> **Exercise prompt**: Once the line containing "This screenshot has width=635, height=449." is found in the records below, return it and each following line exactly, up to and including the line containing "Click the Installed", and nothing else.

> **Data for this task**:
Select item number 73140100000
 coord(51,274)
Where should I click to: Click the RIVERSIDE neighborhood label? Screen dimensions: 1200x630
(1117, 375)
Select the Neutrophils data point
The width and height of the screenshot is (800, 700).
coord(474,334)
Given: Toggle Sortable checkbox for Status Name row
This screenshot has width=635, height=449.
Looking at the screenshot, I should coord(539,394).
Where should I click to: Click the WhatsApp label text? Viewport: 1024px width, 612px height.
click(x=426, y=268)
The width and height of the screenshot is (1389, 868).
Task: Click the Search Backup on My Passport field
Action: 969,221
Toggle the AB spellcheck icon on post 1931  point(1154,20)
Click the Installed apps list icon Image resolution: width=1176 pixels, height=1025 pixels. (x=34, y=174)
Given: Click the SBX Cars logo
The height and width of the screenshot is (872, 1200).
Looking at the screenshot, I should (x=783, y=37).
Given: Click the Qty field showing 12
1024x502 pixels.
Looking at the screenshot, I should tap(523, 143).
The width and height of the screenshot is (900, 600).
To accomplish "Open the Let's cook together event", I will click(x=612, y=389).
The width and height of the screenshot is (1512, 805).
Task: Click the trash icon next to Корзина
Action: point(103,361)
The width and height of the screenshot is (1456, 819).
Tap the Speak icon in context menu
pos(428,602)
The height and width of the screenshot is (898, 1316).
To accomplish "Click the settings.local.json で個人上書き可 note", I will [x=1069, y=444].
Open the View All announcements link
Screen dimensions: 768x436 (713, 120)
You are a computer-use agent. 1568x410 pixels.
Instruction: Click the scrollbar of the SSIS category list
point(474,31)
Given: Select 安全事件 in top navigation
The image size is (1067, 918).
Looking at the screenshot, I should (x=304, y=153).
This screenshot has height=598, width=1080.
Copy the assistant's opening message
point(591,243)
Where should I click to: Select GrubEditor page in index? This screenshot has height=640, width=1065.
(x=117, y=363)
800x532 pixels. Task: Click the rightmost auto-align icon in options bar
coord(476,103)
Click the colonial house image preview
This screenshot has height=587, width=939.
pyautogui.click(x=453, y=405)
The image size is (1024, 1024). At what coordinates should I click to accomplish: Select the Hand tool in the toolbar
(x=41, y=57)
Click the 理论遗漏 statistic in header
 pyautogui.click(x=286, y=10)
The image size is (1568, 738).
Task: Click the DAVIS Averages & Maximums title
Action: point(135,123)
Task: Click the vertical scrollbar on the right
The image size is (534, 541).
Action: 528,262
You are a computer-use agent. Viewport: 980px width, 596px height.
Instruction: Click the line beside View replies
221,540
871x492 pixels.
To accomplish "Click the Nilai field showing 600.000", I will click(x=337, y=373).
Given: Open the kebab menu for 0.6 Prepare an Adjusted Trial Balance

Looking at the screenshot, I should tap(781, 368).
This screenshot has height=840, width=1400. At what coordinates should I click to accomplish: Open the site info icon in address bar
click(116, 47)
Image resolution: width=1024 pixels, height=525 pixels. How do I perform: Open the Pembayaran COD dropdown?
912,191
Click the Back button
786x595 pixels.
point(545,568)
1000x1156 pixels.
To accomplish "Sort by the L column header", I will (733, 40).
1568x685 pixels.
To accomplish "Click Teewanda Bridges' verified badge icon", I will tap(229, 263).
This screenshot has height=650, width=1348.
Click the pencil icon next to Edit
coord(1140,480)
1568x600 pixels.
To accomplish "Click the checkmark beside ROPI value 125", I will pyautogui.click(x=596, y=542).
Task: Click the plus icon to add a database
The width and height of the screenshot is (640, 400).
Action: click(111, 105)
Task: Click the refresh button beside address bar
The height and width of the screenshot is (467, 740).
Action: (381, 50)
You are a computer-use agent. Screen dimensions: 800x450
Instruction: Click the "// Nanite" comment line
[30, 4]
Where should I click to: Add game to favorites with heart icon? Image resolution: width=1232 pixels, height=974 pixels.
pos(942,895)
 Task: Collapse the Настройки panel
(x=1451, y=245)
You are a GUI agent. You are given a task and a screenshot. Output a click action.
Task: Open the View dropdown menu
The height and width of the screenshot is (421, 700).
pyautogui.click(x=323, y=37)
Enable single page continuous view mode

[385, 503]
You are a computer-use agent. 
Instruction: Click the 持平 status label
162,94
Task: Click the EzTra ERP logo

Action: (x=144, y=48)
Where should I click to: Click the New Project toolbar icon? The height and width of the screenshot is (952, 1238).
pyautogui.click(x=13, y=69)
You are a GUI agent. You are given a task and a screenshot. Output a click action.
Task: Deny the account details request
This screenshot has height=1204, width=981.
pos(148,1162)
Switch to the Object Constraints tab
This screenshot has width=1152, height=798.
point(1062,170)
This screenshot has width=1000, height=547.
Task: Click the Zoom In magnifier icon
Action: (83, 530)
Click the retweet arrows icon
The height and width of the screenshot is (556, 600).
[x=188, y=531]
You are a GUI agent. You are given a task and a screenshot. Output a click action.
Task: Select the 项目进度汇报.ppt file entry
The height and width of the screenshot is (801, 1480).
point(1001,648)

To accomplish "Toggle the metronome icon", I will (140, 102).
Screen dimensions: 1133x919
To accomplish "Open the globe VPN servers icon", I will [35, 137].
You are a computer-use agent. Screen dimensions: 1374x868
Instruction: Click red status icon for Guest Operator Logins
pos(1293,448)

> **Written reply**:
This screenshot has width=635, height=449.
Looking at the screenshot, I should coord(539,394).
Where should I click to: Click the WhatsApp label text? Viewport: 1024px width, 612px height.
click(x=426, y=268)
The width and height of the screenshot is (1389, 868).
Task: Click the Search Backup on My Passport field
Action: 969,221
Toggle the AB spellcheck icon on post 1931  point(1154,20)
Click the Installed apps list icon Image resolution: width=1176 pixels, height=1025 pixels. (x=34, y=174)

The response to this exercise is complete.